Just waiting... and waiting... and umm, yea more waiting!
Then I had this epiphany like ummm, why not put your alone time to good use and start taking yourself out on these amazing adventures?!!! So that's exactly what I am doing. I schedule time on my agenda, for these self-dates. I get dolled up, put on my smell-good potion (*shameless plug: I make my own, which you can buy here!), some sexy panties, and then I enjoy the hell out of my own company!
Since I journal about pretty much everything, it occurred to me to write about this journey too. I have also decided to take a mini man hiatus coincidentally, lol, shifting my focus from a romantic mate, to romancing myself for a change (hell that way, I'm guaranteed a boss time!).
So, this is my experience dating myself, part of my self-love journey, which, of course is always ongoing.
Here goes nothing...
Date 1: 7 April 2018 - Saturday
I'm back-tracking a little bit. This is from my journal the day after my first official date:
Yesterday was my first scheduled self-date. It wasn't what I expected and part of me wants to say it wasn't anything special. But that's not true.
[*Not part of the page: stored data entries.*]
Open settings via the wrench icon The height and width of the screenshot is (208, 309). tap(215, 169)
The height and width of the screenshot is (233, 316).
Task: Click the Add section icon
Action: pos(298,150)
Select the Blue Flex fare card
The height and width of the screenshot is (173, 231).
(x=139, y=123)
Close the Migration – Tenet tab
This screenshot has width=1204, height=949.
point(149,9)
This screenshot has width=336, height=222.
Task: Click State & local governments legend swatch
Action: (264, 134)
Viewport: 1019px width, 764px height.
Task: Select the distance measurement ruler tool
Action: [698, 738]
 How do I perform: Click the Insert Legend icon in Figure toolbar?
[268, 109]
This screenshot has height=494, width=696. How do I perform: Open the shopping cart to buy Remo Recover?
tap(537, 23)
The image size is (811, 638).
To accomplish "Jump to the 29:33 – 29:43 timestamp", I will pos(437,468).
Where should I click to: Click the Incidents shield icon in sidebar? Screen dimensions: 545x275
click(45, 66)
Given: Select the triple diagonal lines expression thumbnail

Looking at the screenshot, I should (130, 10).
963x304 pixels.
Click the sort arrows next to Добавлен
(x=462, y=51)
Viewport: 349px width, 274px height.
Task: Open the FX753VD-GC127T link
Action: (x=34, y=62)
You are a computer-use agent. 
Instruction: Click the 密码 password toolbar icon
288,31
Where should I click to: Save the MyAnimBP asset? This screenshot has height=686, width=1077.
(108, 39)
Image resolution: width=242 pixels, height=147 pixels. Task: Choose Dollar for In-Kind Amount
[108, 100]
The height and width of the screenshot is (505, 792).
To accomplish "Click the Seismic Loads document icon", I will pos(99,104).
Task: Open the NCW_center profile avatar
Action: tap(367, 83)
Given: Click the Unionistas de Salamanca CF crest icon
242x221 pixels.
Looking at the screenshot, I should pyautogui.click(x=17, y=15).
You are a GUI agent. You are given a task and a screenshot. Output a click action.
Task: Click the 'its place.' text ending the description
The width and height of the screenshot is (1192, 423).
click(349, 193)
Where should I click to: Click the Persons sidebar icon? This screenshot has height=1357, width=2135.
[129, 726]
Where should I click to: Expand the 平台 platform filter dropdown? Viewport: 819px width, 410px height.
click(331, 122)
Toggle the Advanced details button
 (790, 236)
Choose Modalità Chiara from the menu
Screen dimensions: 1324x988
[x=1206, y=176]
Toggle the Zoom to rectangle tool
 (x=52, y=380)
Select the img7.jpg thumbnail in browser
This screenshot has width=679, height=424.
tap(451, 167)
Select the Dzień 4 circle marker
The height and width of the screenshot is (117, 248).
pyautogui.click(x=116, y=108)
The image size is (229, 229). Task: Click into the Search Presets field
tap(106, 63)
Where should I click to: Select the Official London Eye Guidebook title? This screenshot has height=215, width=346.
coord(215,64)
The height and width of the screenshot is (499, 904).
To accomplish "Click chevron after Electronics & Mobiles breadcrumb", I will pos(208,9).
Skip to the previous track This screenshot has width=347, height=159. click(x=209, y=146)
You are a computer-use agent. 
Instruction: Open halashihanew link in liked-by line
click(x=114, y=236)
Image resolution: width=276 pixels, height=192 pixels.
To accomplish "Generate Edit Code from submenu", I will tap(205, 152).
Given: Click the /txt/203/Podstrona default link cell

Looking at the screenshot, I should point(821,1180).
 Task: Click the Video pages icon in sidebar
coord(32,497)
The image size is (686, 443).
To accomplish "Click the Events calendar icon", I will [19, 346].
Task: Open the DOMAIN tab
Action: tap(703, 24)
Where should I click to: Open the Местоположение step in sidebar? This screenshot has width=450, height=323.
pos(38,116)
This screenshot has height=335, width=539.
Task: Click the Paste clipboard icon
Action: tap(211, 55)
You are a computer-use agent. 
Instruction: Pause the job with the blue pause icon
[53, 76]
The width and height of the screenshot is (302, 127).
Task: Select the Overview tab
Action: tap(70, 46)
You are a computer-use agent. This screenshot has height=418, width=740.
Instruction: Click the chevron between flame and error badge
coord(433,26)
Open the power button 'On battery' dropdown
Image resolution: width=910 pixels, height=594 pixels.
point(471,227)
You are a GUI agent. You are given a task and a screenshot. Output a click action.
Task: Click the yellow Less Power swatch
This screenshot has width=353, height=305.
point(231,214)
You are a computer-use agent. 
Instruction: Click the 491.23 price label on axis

I got the chance to disconnect from the world a bit and truly connect to/with me. I didn't do anything crazy or even out of the norm, which is why I originally wanted to discount or diminish its specialness. I just chilled. I took myself to this new food spot, read a new book which is fricking MAGIC! And I went to get dessert. I also rocked my world before knocking out! Lol. Sooooo, good times, good vibes. And now today I feel good. Tuning into me. That is the mantra.
Date 2: 26 May 2018 - Saturday
What can I say about last night?
I felt like such a diva! A sex goddess! I have been tapping into my sacral power, like whoa, because I just felt hot all over!
Sooo, I went to a Sip & Paint event for the first time. Checking that off the list!
The painting was called Tribal Queen. And the instructor and the group of ladies attending the class, kept remarking on how I could be the painting's model. They kept telling me how beautiful I am and how much I resembled the piece of art. Of course that made me feel even more of a bad ass lol. And I could totally see myself in her. She is me and I am she.
So, I worked extra hard on bringing her beauty to life and I have to say, I'm really proud of my handiwork! This was my first time painting since like elementary school. But I am an artist through and through. I just might have to dabble more into the realm of visual arts. I had so much fun!
I was totally in a vibe, last night, sipping on some wine (rosé), which I continued when I returned home. Listening to the storm rage off and on outside my window. Then I decided to read some of my old erotica passages I had written many, MANY moons ago (erotic blog coming soon) - talk about HOT AND BOTHERED! Geeeeesh! So, the sucky thing about self-dating is the no sex part. Well no sex with anyone else. I indulge in plenty of solo sex. Which is just what I did last night! Went to sleep with a smile on my face!
But yea, it does get hard (pun intended) not having a partner to share in coitus bliss. One day, one day. Lawwwd, one day! Lol
So, besides the sexually frustrating part, my date was AWESOME! I discovered a new talent. I felt empowered, self-affirmed and sexy AF!
I'm totally looking forward to date #3 with me!